Date of Conferral





Public Policy and Administration


Victoria A. Landu-Adams


The misuse of antimicrobials (AM) constitutes a huge problem in developing countries, including Nigeria, posing severe public health threats to the populace’s health. Misuse contributes to the high consumption of AM, driving the emergence and spread of antimicrobial resistance (AMR). Establishing functional antimicrobial stewardship (AMS) programs at the health facility levels is recognized as an effective and efficient strategies to tackle AMR. Literature is replete with evidence of poor prescription practices, but few studies assessing the factors contributing to inappropriate use of AM in Nigeria exist. The purpose of this study was to improve the understanding of AMS practice at the three-tiered level of care to promote rational use of AM. The theoretical framework is the theory of planned behavior. A qualitative case study was used with a purposeful sample size of 30 participants drawn from two primary, two secondary, and two tertiary health facilities in Nigeria. Data were coded and categorized for thematic analysis.
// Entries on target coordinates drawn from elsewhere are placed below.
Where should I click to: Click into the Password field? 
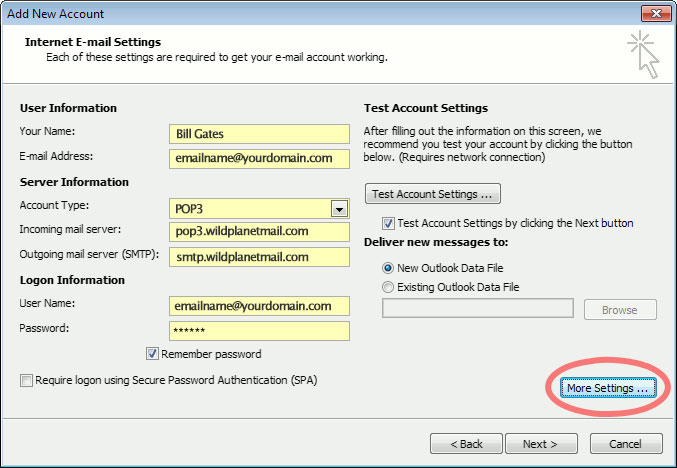(x=259, y=330)
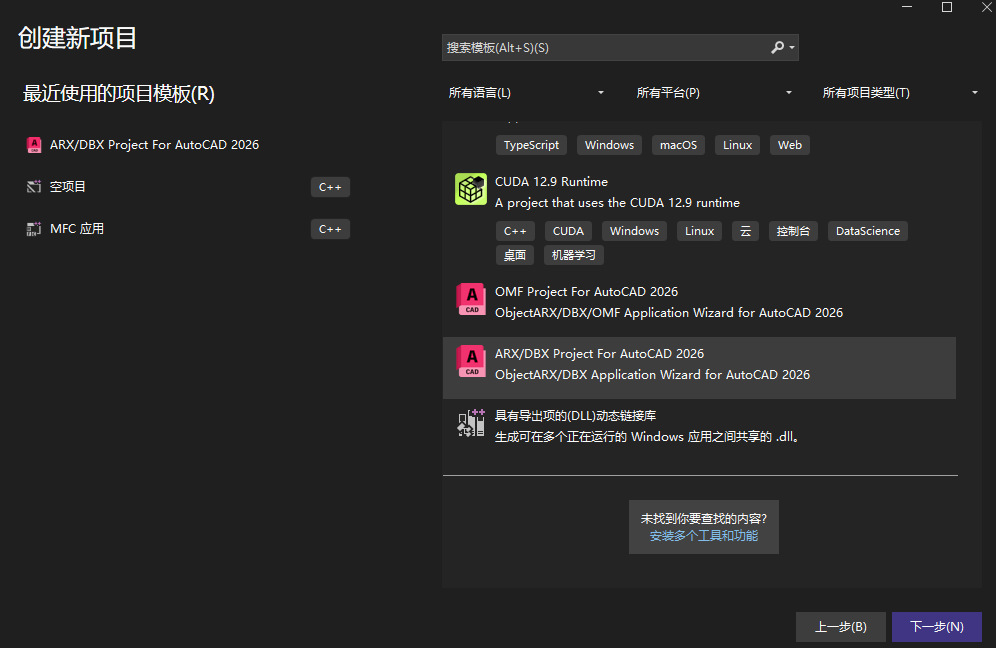Click the MFC 应用 icon in recent templates
Viewport: 996px width, 648px height.
(x=33, y=229)
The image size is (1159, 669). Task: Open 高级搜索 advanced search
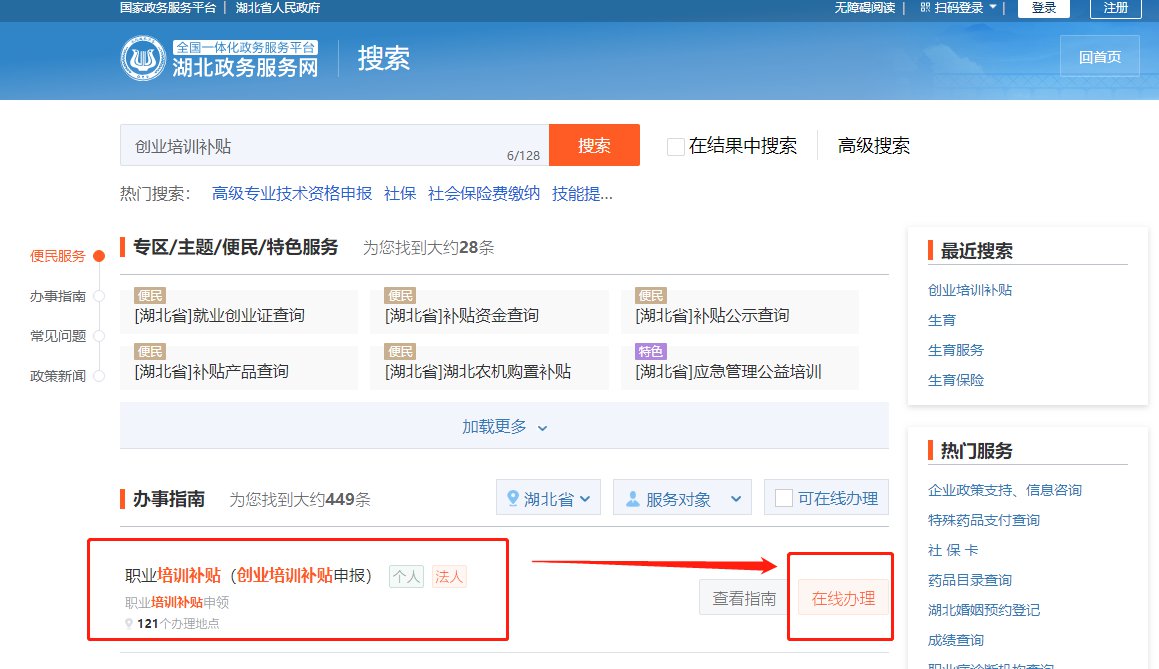click(x=873, y=146)
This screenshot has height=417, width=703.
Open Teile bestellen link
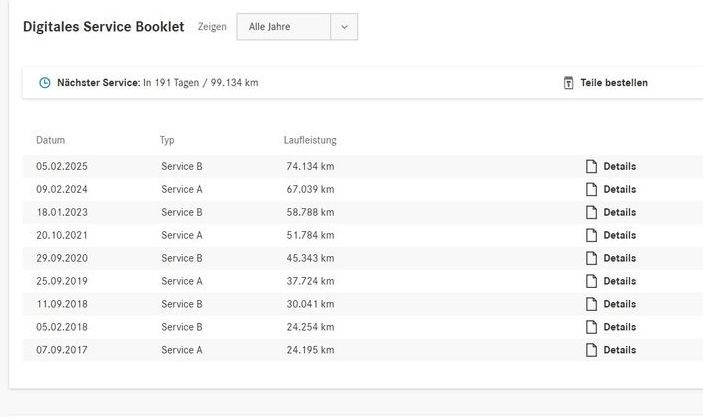[614, 83]
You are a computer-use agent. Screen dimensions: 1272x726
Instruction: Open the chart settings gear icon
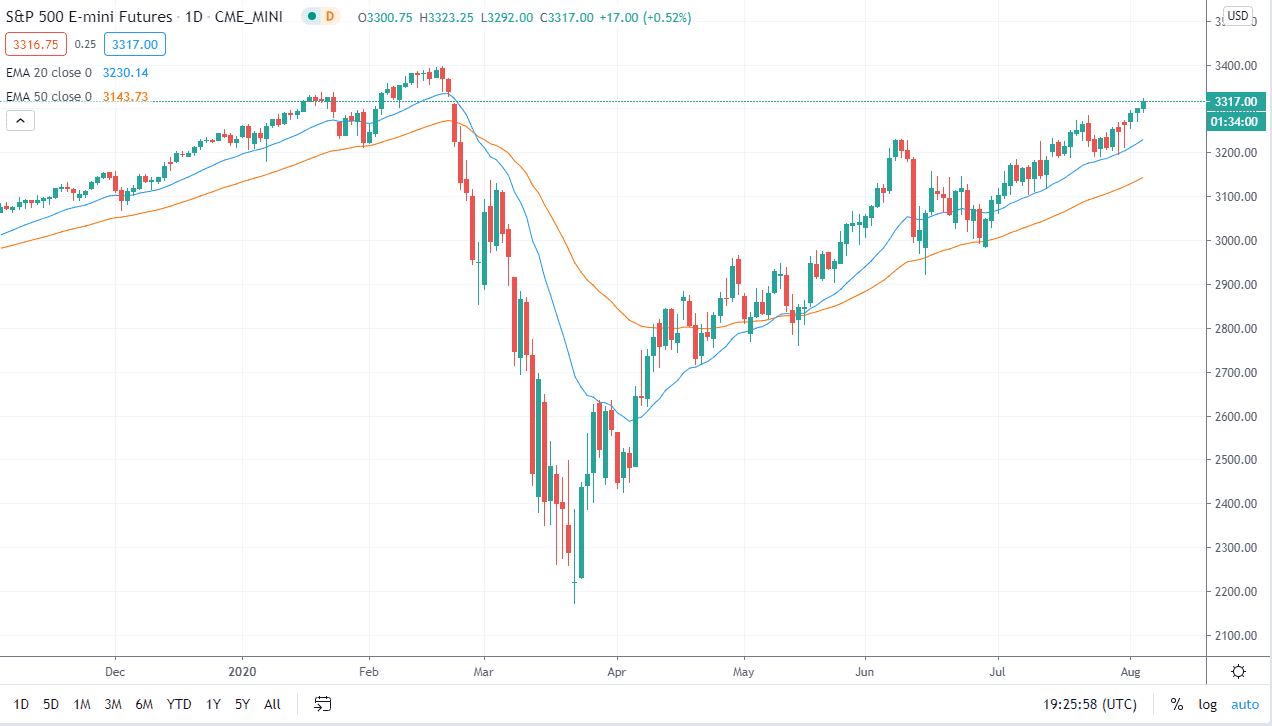[x=1237, y=671]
Emergent themes include lack of AMS programs, no guidelines, lack of modern equipment and incorrect diagnosis, absence of continuous medical education, limited access to quality-assured and affordable medicines, imbalance of power among professionals, and pervasive external influence of pharmaceutical marketing companies. The recommendation is to strengthen AMS programs’ policy and governance framework at the national and health facility levels. Strengthening process governance aligned with the aims and structure of the AMS program would contribute to positive social change through rational AM use. Rational AM use would preserve universal access to quality-assured, effective, and affordable AM for those seeking care in Nigeria.